Yan W X, Archelos J J, Hartung H P, Pollard J D
Department of Neurology, Institute of Clinical Neurosciences, Royal Prince Alfred Hospital and University of Sydney, Australia.
Ann Neurol. 2001 Sep;50(3):286-92. doi: 10.1002/ana.1129.
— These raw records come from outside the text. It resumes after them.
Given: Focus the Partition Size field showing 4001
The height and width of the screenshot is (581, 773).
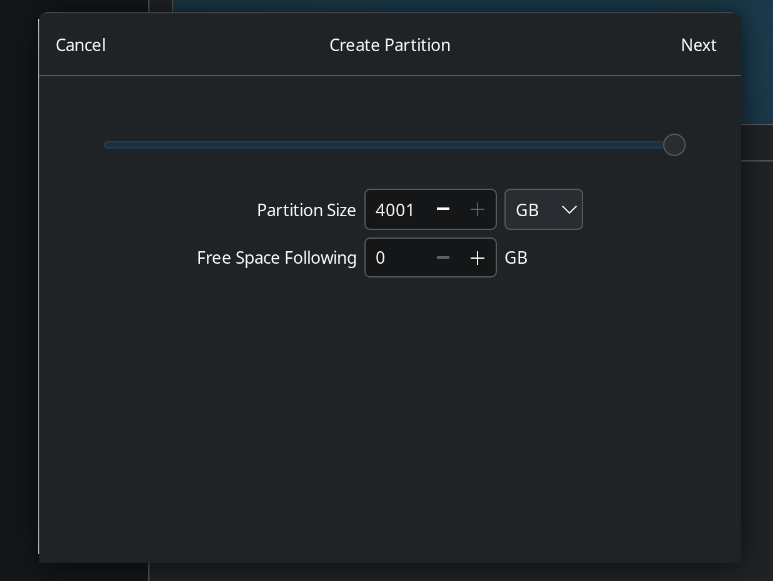Looking at the screenshot, I should (396, 210).

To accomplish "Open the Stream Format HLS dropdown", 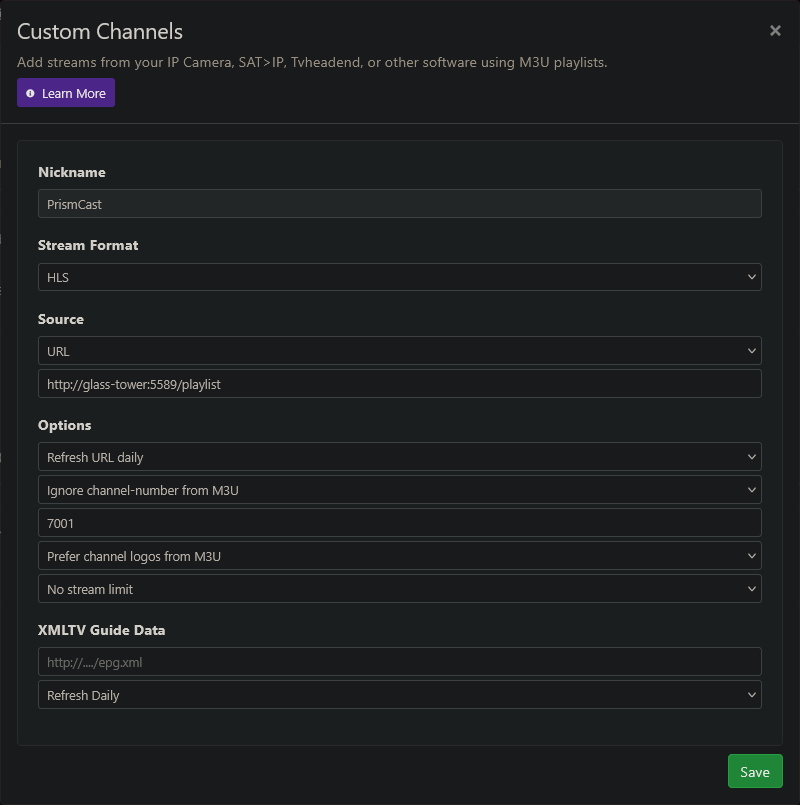I will coord(399,277).
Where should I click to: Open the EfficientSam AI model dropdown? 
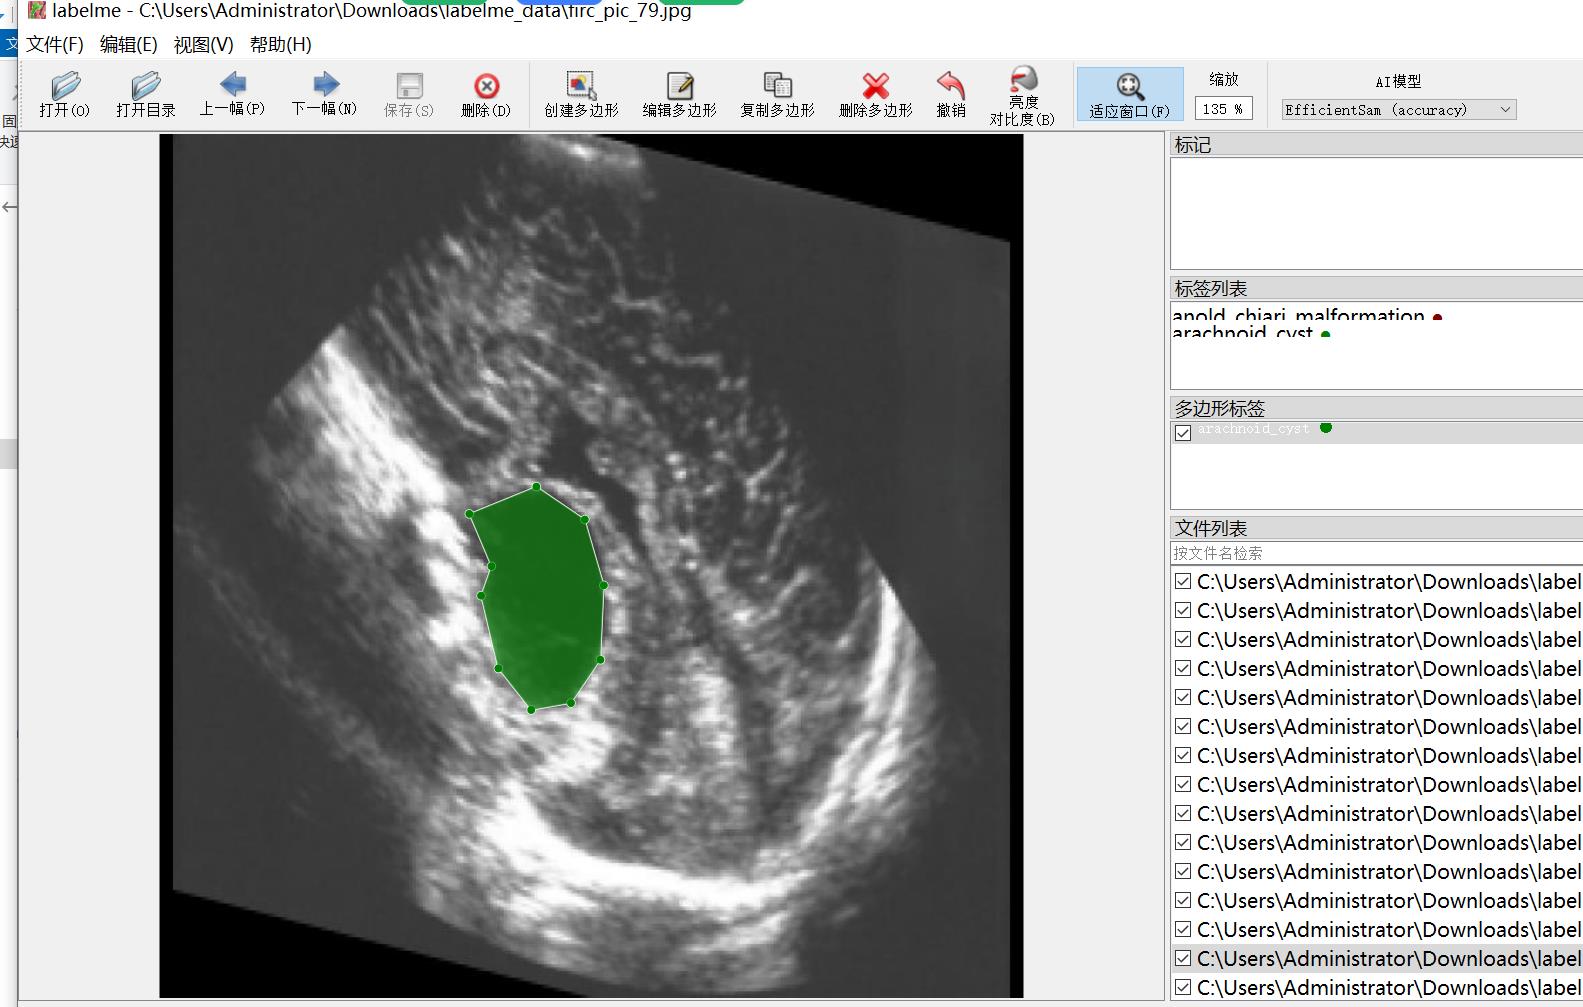coord(1399,110)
Chronic inflammatory demyelinating polyradiculoneuropathy (CIDP) is widely regarded as an autoimmune disorder, although the autoantigen remains unknown. In this study, the sera of 21 CIDP patients were examined by immunofluorescence for antimyelin activity and by Western blotting for binding to myelin proteins. Six sera contained anti-P0 immunoglobulin G antibodies, and four of these caused conduction block and demyelination following intraneural injection in experimental animals. Absorption with P0 protein eliminated the demyelinating activity. These results show that P0 is an autoantigen in some patients with CIDP. Since P0 possesses powerful adhesion properties and is largely responsible for myelin compaction, the demonstration of demyelination by human anti-P0 antibodies provides new insight into this important and common immunopathological process.
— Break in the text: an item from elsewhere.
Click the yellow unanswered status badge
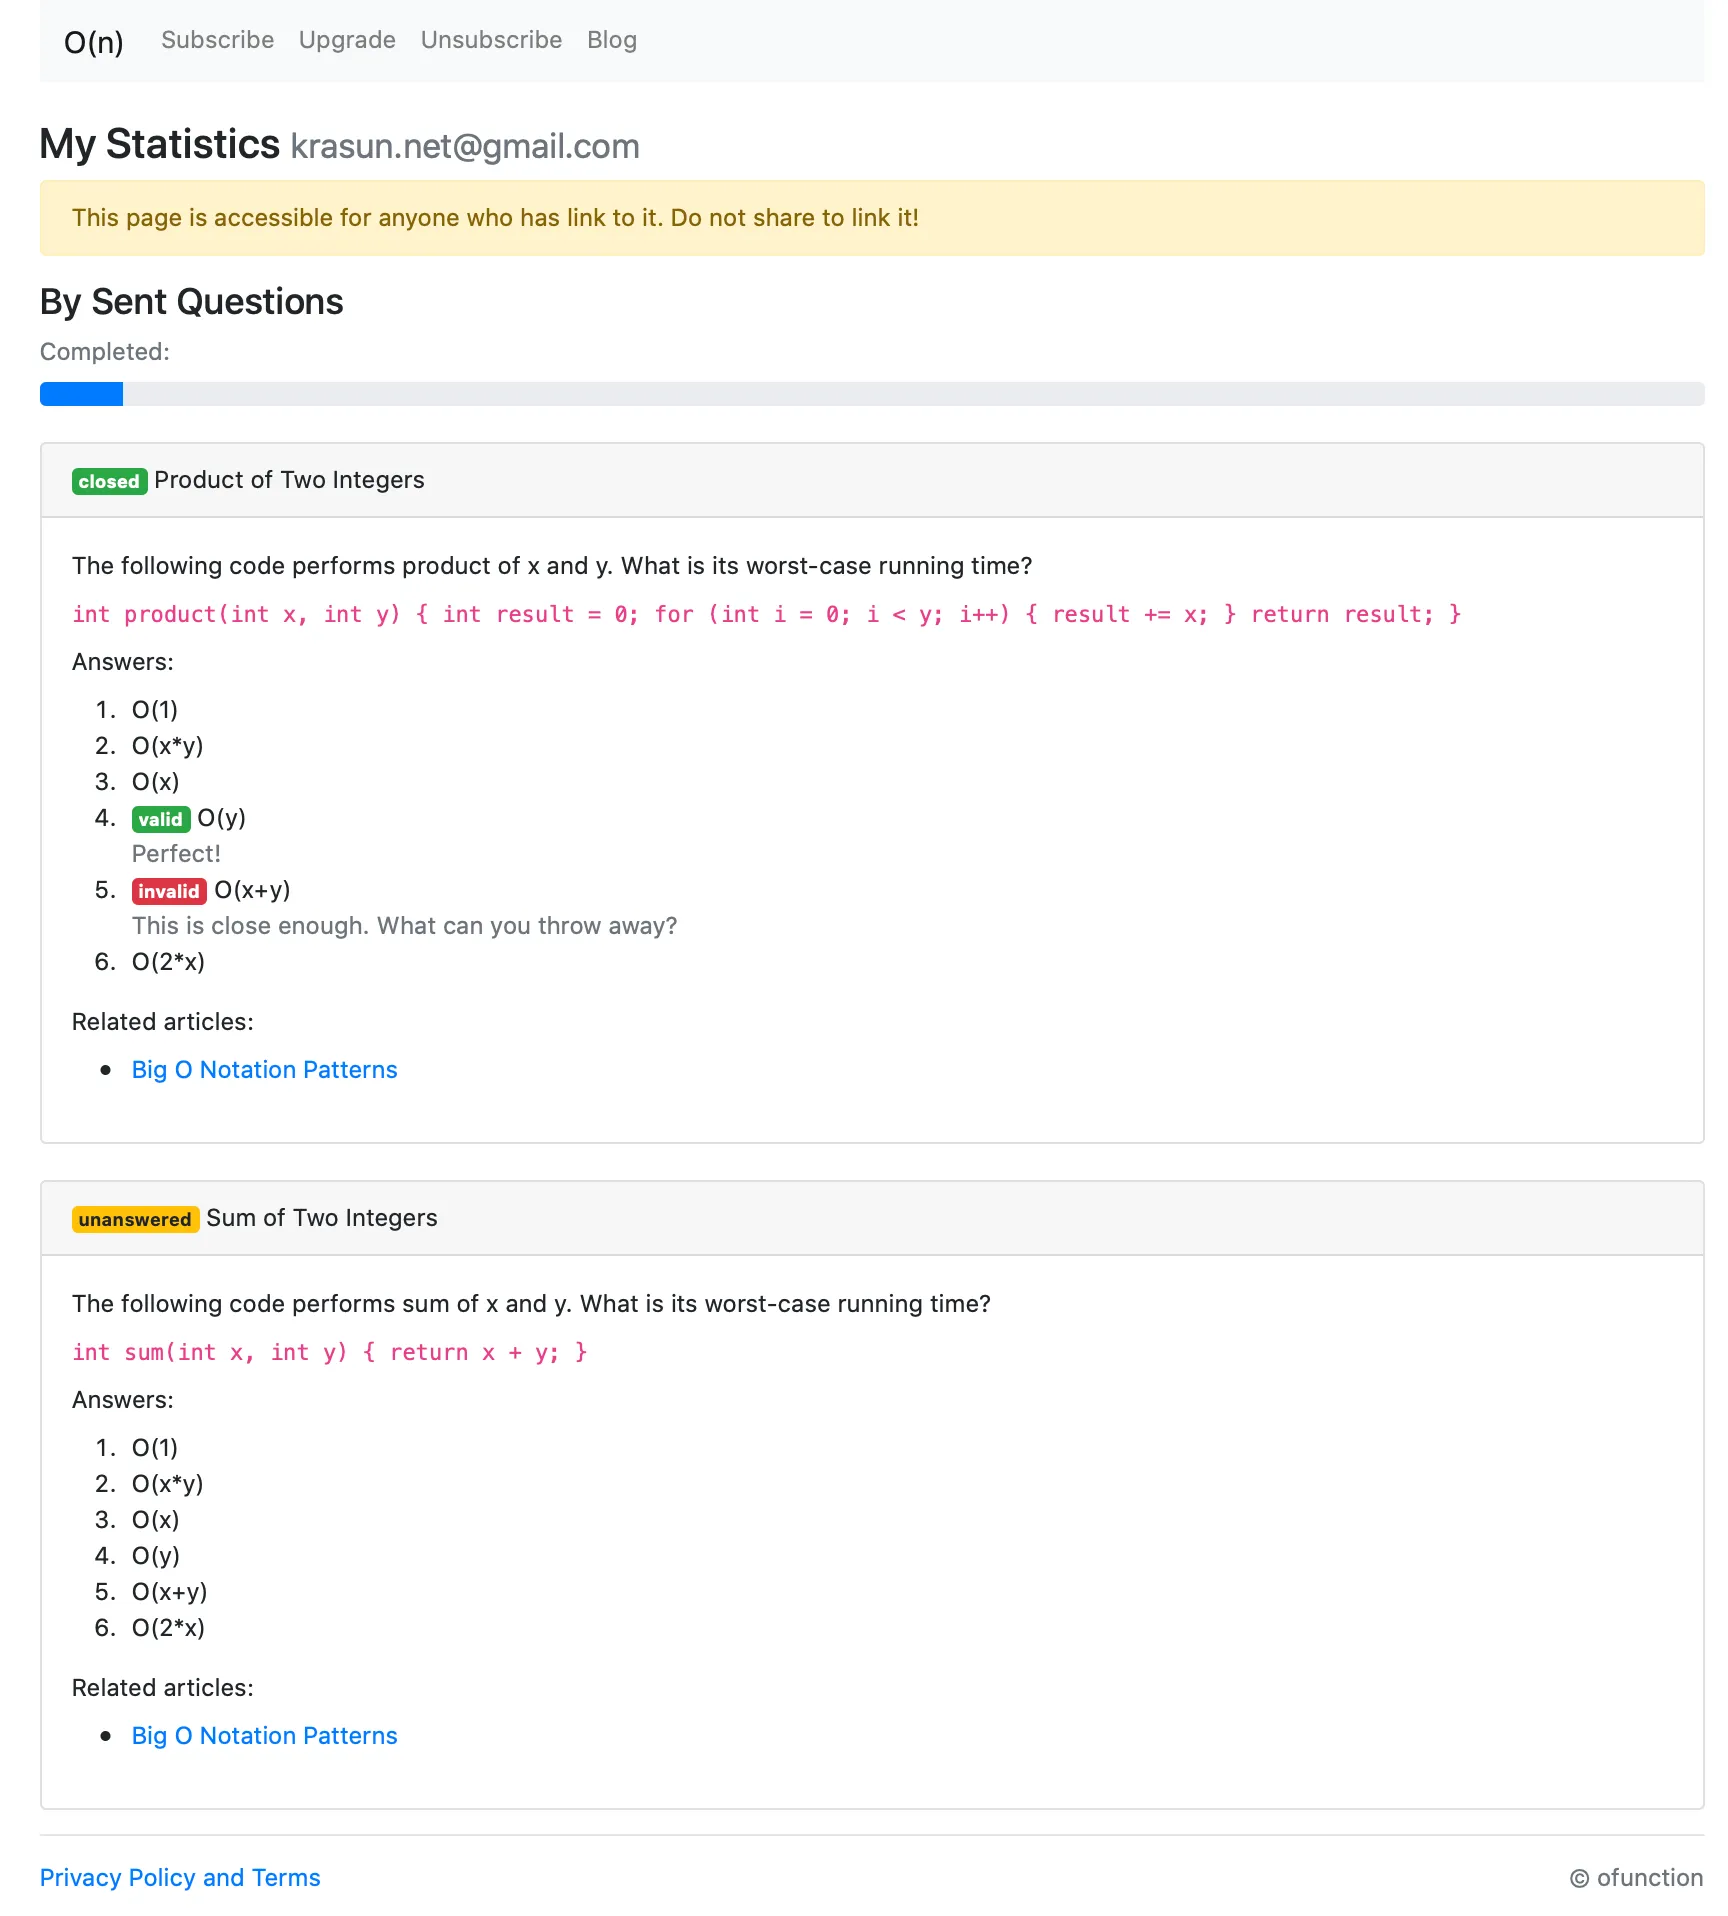Viewport: 1728px width, 1916px height. [x=135, y=1219]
慢性炎性脱髓鞘性多发性神经根神经病(CIDP)尽管自身抗原尚不明确,但被广泛认为是一种自身免疫性疾病。在本研究中,通过免疫荧光检测21例CIDP患者血清的抗髓鞘活性,并通过蛋白质印迹法检测其与髓鞘蛋白的结合情况。6份血清含有抗P0免疫球蛋白G抗体,其中4份在实验动物神经内注射后导致传导阻滞和脱髓鞘。用P0蛋白吸收可消除脱髓鞘活性。这些结果表明,P0是部分CIDP患者的自身抗原。由于P0具有强大的黏附特性且在很大程度上负责髓鞘压实,人抗P0抗体导致脱髓鞘的证明为这一重要且常见的免疫病理过程提供了新的见解。